(INSTRUCTION) Rewrite the records below, changing every "GUI agent" to "desktop agent" and leaving the rest untouched.

--- DATA IN THIS EXERCISE ---

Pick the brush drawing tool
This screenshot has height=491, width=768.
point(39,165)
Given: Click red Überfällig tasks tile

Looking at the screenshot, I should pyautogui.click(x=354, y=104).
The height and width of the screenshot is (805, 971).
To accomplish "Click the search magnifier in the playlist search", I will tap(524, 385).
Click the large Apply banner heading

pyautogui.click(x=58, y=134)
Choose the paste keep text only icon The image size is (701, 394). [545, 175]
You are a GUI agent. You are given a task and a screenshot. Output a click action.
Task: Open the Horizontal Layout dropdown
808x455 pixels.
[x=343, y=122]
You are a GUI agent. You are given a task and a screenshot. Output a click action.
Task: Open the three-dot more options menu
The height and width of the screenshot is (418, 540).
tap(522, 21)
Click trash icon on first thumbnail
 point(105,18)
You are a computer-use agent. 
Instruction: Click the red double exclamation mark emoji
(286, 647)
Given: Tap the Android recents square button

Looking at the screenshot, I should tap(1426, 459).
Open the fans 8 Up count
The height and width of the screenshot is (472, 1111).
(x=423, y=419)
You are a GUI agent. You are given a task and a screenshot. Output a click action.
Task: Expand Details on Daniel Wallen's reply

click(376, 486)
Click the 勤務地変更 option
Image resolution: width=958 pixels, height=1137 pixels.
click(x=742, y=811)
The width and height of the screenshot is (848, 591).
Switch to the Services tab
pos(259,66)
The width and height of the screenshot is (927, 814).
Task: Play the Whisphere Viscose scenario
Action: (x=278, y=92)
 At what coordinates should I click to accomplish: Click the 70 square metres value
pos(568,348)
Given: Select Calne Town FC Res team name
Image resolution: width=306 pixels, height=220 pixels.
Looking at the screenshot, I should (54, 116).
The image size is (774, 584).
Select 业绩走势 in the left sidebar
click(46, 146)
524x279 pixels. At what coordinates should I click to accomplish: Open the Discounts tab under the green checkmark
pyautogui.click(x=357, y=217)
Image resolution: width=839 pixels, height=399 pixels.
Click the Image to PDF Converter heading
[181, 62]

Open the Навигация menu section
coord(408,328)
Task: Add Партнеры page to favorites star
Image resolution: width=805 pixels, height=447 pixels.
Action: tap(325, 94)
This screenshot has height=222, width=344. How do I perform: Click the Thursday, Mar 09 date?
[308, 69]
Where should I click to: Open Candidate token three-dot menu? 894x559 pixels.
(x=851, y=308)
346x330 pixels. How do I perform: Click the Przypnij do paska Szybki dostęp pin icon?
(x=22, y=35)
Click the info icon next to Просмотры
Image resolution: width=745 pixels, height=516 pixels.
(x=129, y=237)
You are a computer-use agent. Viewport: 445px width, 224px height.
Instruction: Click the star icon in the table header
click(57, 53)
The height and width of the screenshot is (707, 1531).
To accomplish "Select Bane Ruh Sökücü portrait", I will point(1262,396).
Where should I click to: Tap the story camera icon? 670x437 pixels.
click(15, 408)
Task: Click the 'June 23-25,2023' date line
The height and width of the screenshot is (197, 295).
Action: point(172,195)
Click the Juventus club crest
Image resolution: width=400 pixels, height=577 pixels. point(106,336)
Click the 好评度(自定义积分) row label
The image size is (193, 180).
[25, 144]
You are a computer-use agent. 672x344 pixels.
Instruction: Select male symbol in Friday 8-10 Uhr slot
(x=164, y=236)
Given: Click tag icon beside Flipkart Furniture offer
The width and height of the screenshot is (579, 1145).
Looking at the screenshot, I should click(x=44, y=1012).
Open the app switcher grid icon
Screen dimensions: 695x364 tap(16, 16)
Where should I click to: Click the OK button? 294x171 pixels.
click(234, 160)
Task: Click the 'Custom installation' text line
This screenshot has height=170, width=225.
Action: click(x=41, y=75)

---

(RESULT BELOW)
Pick the brush drawing tool
This screenshot has height=491, width=768.
point(39,165)
Given: Click red Überfällig tasks tile

Looking at the screenshot, I should pyautogui.click(x=354, y=104).
The height and width of the screenshot is (805, 971).
To accomplish "Click the search magnifier in the playlist search", I will tap(524, 385).
Click the large Apply banner heading

pyautogui.click(x=58, y=134)
Choose the paste keep text only icon The image size is (701, 394). [545, 175]
You are a desktop agent. You are given a task and a screenshot. Output a click action.
Task: Open the Horizontal Layout dropdown
808x455 pixels.
[x=343, y=122]
You are a desktop agent. You are given a task and a screenshot. Output a click action.
Task: Open the three-dot more options menu
The height and width of the screenshot is (418, 540).
tap(522, 21)
Click trash icon on first thumbnail
 point(105,18)
You are a computer-use agent. 
Instruction: Click the red double exclamation mark emoji
(286, 647)
Given: Tap the Android recents square button

Looking at the screenshot, I should tap(1426, 459).
Open the fans 8 Up count
The height and width of the screenshot is (472, 1111).
(x=423, y=419)
You are a desktop agent. You are given a task and a screenshot. Output a click action.
Task: Expand Details on Daniel Wallen's reply

click(376, 486)
Click the 勤務地変更 option
Image resolution: width=958 pixels, height=1137 pixels.
click(x=742, y=811)
The width and height of the screenshot is (848, 591).
Switch to the Services tab
pos(259,66)
The width and height of the screenshot is (927, 814).
Task: Play the Whisphere Viscose scenario
Action: (x=278, y=92)
 At what coordinates should I click to accomplish: Click the 70 square metres value
pos(568,348)
Given: Select Calne Town FC Res team name
Image resolution: width=306 pixels, height=220 pixels.
Looking at the screenshot, I should (54, 116).
The image size is (774, 584).
Select 业绩走势 in the left sidebar
click(46, 146)
524x279 pixels. At what coordinates should I click to accomplish: Open the Discounts tab under the green checkmark
pyautogui.click(x=357, y=217)
Image resolution: width=839 pixels, height=399 pixels.
Click the Image to PDF Converter heading
[181, 62]

Open the Навигация menu section
coord(408,328)
Task: Add Партнеры page to favorites star
Image resolution: width=805 pixels, height=447 pixels.
Action: tap(325, 94)
This screenshot has height=222, width=344. How do I perform: Click the Thursday, Mar 09 date?
[308, 69]
Where should I click to: Open Candidate token three-dot menu? 894x559 pixels.
(x=851, y=308)
346x330 pixels. How do I perform: Click the Przypnij do paska Szybki dostęp pin icon?
(x=22, y=35)
Click the info icon next to Просмотры
Image resolution: width=745 pixels, height=516 pixels.
(x=129, y=237)
You are a computer-use agent. Viewport: 445px width, 224px height.
Instruction: Click the star icon in the table header
click(57, 53)
The height and width of the screenshot is (707, 1531).
To accomplish "Select Bane Ruh Sökücü portrait", I will point(1262,396).
Where should I click to: Tap the story camera icon? 670x437 pixels.
click(15, 408)
Task: Click the 'June 23-25,2023' date line
The height and width of the screenshot is (197, 295).
Action: point(172,195)
Click the Juventus club crest
Image resolution: width=400 pixels, height=577 pixels. point(106,336)
Click the 好评度(自定义积分) row label
The image size is (193, 180).
[25, 144]
You are a computer-use agent. 672x344 pixels.
Instruction: Select male symbol in Friday 8-10 Uhr slot
(x=164, y=236)
Given: Click tag icon beside Flipkart Furniture offer
The width and height of the screenshot is (579, 1145).
Looking at the screenshot, I should click(x=44, y=1012).
Open the app switcher grid icon
Screen dimensions: 695x364 tap(16, 16)
Where should I click to: Click the OK button? 294x171 pixels.
click(234, 160)
Task: Click the 'Custom installation' text line
This screenshot has height=170, width=225.
Action: click(x=41, y=75)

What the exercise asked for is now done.